• **Prompt**: For the data that follows, print the line with "This screenshot has width=1080, height=1071.", the line with "Task: Jump to the first record", and all lines between them, exactly as they stand. Omit pictures and add nothing.

• **Excerpted records**:
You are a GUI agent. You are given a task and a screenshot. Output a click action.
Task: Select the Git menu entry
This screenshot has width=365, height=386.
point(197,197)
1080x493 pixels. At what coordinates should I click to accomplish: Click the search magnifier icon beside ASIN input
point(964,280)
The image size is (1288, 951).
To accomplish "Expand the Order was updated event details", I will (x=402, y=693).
* * *
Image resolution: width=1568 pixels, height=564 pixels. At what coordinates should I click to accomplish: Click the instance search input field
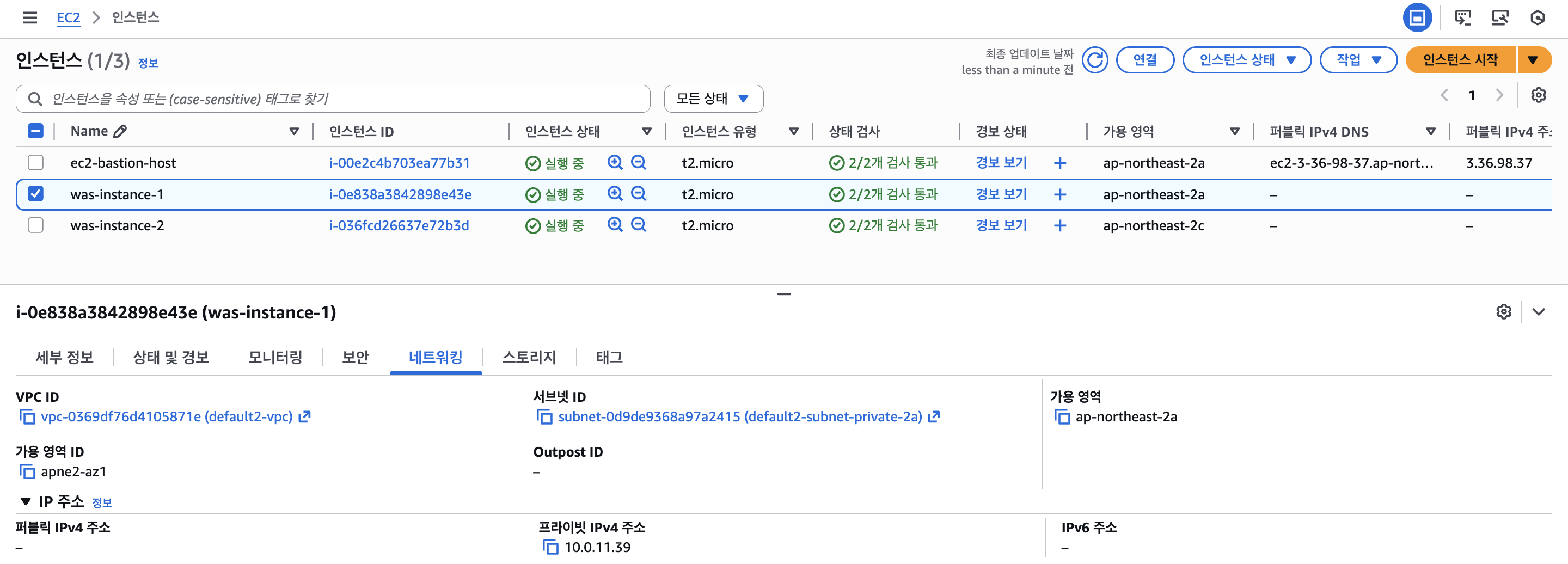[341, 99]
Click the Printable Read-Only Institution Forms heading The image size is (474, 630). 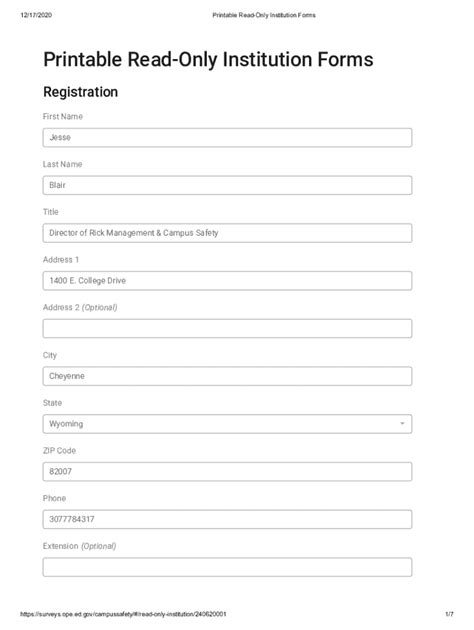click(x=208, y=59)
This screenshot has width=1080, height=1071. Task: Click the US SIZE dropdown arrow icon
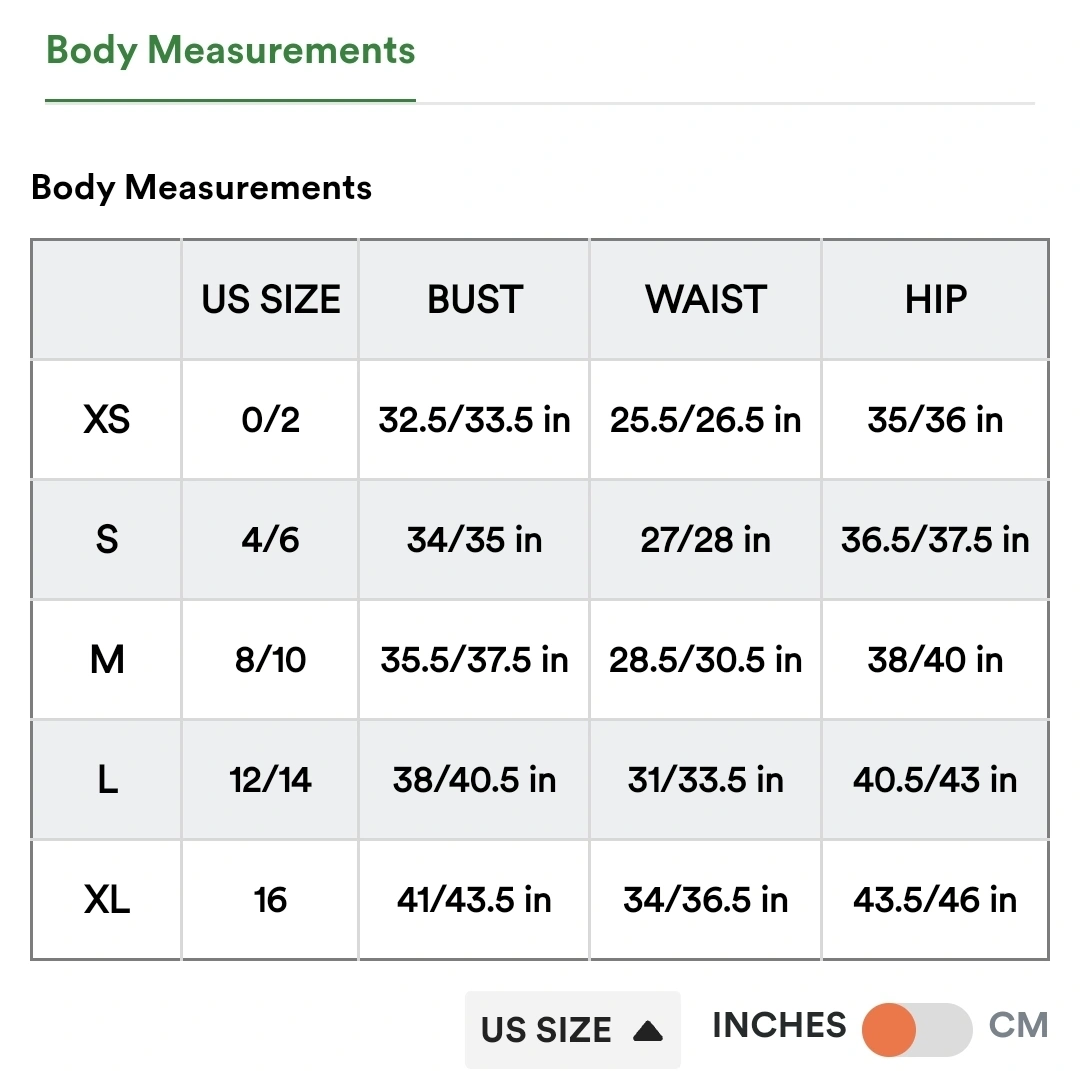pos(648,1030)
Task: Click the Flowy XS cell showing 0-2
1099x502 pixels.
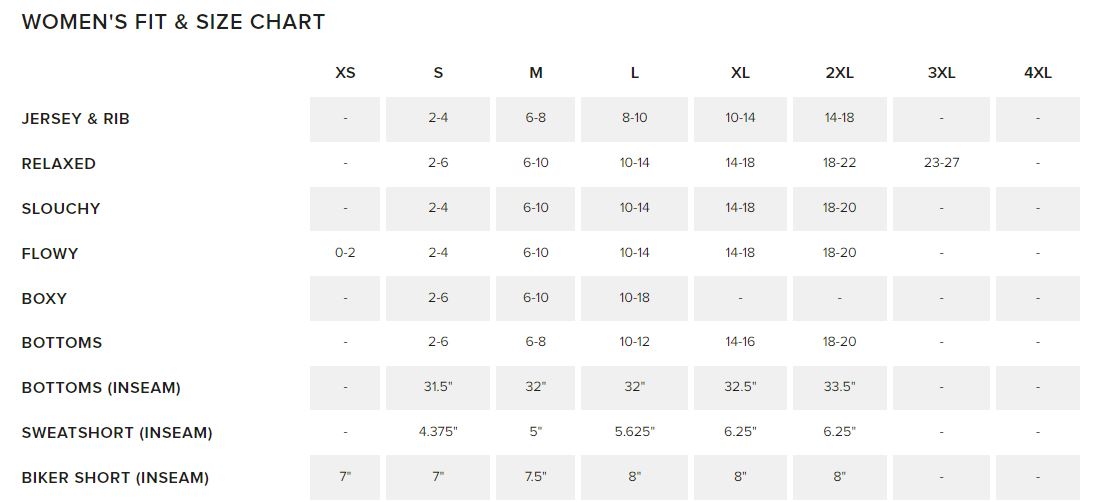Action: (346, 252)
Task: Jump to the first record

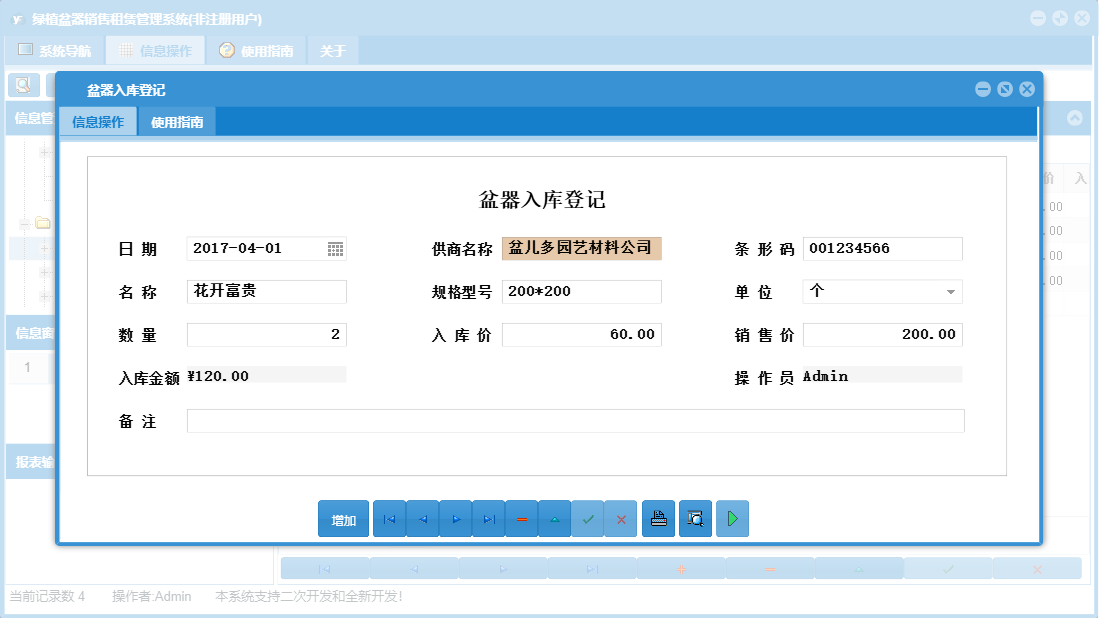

• **Written response**:
This screenshot has width=1080, height=1071. Task: Click the US SIZE dropdown arrow icon
pos(648,1030)
Task: Click the Flowy XS cell showing 0-2
1099x502 pixels.
Action: (346, 252)
Task: Jump to the first record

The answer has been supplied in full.